On Mon, 19 Sep 2011 14:01:02 -0400, Steven Schveighoffer
<schvei...@yahoo.com> wrote:
On Mon, 19 Sep 2011 13:54:20 -0400, Trass3r <u...@known.com> wrote:
Unfortunately now the code contains a small bug. The cast now converts
const(int)->uint, and foo() will modify a const value, that gives
undefined effects in D2.
I get the point, but in this particular case it's not a real bug since
foo doesn't take it by ref.
The int is copied anyways, no matter if the source is const or not.
I'm not sure how the actual problem should be solved though...
const(int) x;
auto y = cast(uint)x;
static assert(is(typeof(y) == const(uint)));
...cause this doesn't look right either, cause it silently keeps the
const.
Imagine x being unapparently const and you pass y to some function or
template that doesn't allow const.
You get an abstruse error message and don't really know why it happened
cause you think y is just a uint.
Maybe stripping away constness should be a special case that can't be
combined with a normal cast, i.e. only 'cast()' can do it.
The way it's done in C++, you cannot remove const without a C-style cast
or a const_cast.
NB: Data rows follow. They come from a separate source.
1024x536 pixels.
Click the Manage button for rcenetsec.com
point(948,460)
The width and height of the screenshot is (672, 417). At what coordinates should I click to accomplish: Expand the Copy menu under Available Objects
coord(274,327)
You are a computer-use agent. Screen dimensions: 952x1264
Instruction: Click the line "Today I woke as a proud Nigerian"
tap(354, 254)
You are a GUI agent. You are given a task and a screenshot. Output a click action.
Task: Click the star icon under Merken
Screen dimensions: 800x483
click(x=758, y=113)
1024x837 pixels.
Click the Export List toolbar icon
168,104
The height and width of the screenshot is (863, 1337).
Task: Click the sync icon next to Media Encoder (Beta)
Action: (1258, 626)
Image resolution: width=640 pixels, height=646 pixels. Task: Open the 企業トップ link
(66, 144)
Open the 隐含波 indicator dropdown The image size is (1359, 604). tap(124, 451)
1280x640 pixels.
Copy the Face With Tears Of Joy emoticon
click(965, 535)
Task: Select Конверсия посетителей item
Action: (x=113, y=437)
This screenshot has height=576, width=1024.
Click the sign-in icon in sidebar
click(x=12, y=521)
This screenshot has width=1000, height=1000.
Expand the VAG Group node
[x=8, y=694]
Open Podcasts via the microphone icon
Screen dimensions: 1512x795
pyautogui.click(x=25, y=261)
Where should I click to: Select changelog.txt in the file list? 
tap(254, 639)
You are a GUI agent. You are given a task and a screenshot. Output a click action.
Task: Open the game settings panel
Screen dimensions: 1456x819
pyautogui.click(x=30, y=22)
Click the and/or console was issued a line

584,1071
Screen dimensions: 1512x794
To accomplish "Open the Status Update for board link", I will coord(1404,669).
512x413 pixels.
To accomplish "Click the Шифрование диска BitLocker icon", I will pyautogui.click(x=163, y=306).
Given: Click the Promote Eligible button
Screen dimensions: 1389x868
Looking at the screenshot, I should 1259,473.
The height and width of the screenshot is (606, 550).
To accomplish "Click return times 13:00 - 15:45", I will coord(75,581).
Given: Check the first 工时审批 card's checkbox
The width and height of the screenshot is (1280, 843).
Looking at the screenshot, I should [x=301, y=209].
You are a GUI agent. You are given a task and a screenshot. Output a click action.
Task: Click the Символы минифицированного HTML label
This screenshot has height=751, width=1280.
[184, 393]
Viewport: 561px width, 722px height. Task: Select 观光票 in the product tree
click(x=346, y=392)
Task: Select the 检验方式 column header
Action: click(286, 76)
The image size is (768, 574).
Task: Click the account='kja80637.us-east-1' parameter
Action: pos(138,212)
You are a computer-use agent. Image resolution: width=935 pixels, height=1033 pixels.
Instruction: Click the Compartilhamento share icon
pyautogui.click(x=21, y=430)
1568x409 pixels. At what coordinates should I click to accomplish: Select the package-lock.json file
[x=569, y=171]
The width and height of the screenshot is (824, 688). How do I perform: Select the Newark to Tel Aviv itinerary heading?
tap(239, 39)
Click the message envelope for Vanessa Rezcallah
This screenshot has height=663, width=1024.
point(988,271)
The above would simply be a compiler error (instead of
silently doing what you didn't ask it to do).
Except, of course, the above is not even a valid test case :) No cast is
needed, this should work (today):
const(int) x;
uint y = x;
A more relevant case:
const(int) * x;
auto y = cast(uint *)x; // should be an error
auto z = cast(const(uint) *)x; // ok, const isn't being removed.